Reputação de cumprir a palavra
Agha é um parceiro de negociações calmo e equilibrado; um indivíduo de etnia pashtun que tem a reputação de cumprir a palavra. A reunião com Mützelburg ocorreu em um território neutro no Golfo Pérsico, que podia ser facilmente acessado a partir do Paquistão e do Afeganistão.
Em abril de 2010, Mützelburg foi substituído como enviado especial da Alemanha para o Afeganistão por Michael Steiner. A chanceler alemã Angela Merkel autorizou as conversações com o Taleban, assim como fez o presidente Obama. A Casa Branca concordou em garantir a segurança de Agha, uma condição sem a qual ele dificilmente teria concordado com as reuniões, devido ao alto risco de ser preso durante a viagem e acabar sendo enviado para Guantánamo.
Em Washington, Richard Holbrooke, à época o enviado especial de Obama para o Afeganistão, coordenou as negociações. Entretanto, com a sua determinação de liderar as possíveis negociações com o Taleban, ele acabou desagradando vários assessores do governo que, por este motivo, se opuseram a diálogos de qualquer tipo. Shamila Chaudhary, a ex-diretora para o Paquistão e o Afeganistão do Conselho de Segurança Nacional dos Estados Unidos, argumenta que, por não ter conseguido se tornar o secretário de Estado, Holbrooke desejava ser o negociador de paz na região, conforme fez nos Bálcãs.
Clima tenso
A comunicação entre Agha e os negociadores de Berlim foram feitas por meio de intermediários, sem o uso de telefones celulares nem e-mails, de forma que ninguém fosse capaz de determinar o paradeiro dos representantes dos insurgentes. Agha provou que estava realmente em contato com a liderança do grupo islamita ao publicar uma mensagem pré-combinada, atribuída ao Taleban, em um website.

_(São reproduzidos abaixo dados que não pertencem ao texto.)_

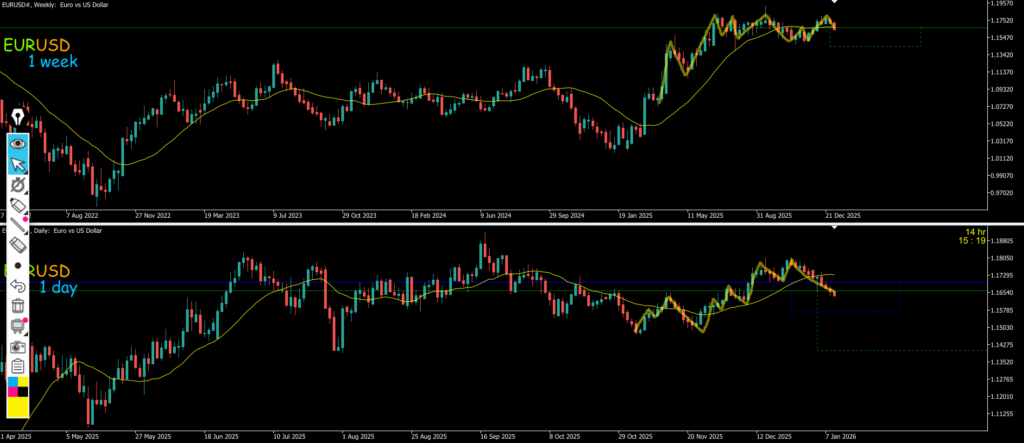Click the black dot brush size

[x=18, y=266]
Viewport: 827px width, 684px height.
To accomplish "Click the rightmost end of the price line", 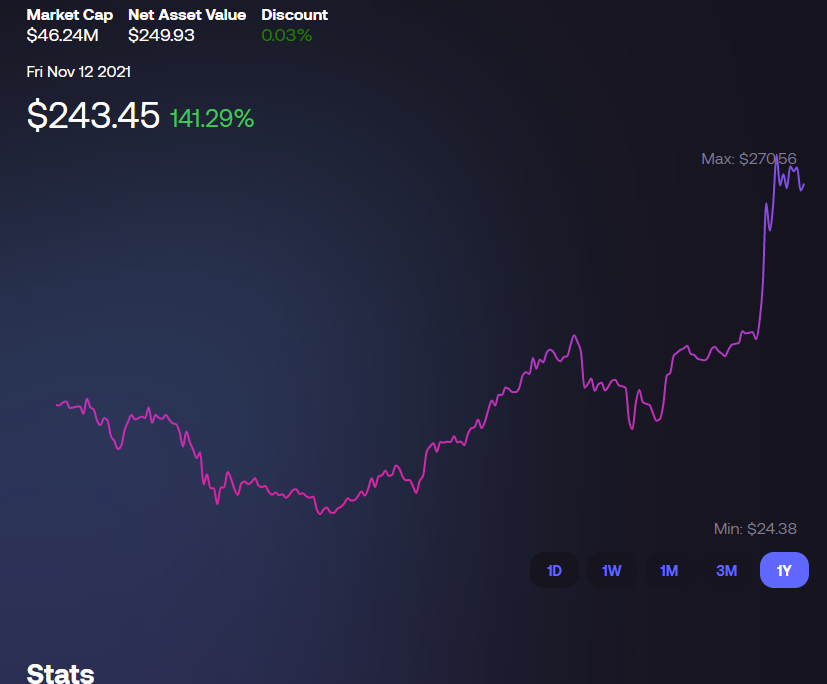I will click(804, 183).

O clima estava extremamente tenso quando ele e os norte-americanos reuniram-se pela primeira vez em novembro de 2010. Os norte-americanos estavam bem conscientes do incidente ocorrido em 2009 na cidade de Khost, no leste do Afeganistão, quando um suposto informante da Agência Central de Inteligência (CIA) detonou um cinturão de explosivos, matando a si próprio e sete agentes da CIA. Mas o BND assegurou que nada correria errado em Munique.
A delegação norte-americana era composta de diplomatas do Departamento de Estado e de oficiais de inteligência. Agha estava acompanhado por dois dos seus colegas mais próximos. Segundo fontes em Washington, a reunião foi um “sucesso notável e inédito”. Em maio de 2011, o governo alemão sediou outra reunião em Munique.
O governo alemão havia obtido agora a experiência para conduzir negociações entre inimigos mortais, um processo que consiste de vários pequenos passos. Agha deu um desses passos no verão passado, quando ajudou os norte-americanos no caso envolvendo Bowe Bergdahl.
Possível acordo
Bergdahl, 25, é um soldado norte-americano que desapareceu, sob circunstâncias ainda nebulosas, do seu posto na província afegã de Paktika, em junho de 2009. Ele deixou para trás a sua arma, a sua roupa especial de proteção contra tiros e os seus rádios transceptores. Em um vídeo divulgado mais tarde pelo Taleban, Bergdahl diz que foi sequestrado.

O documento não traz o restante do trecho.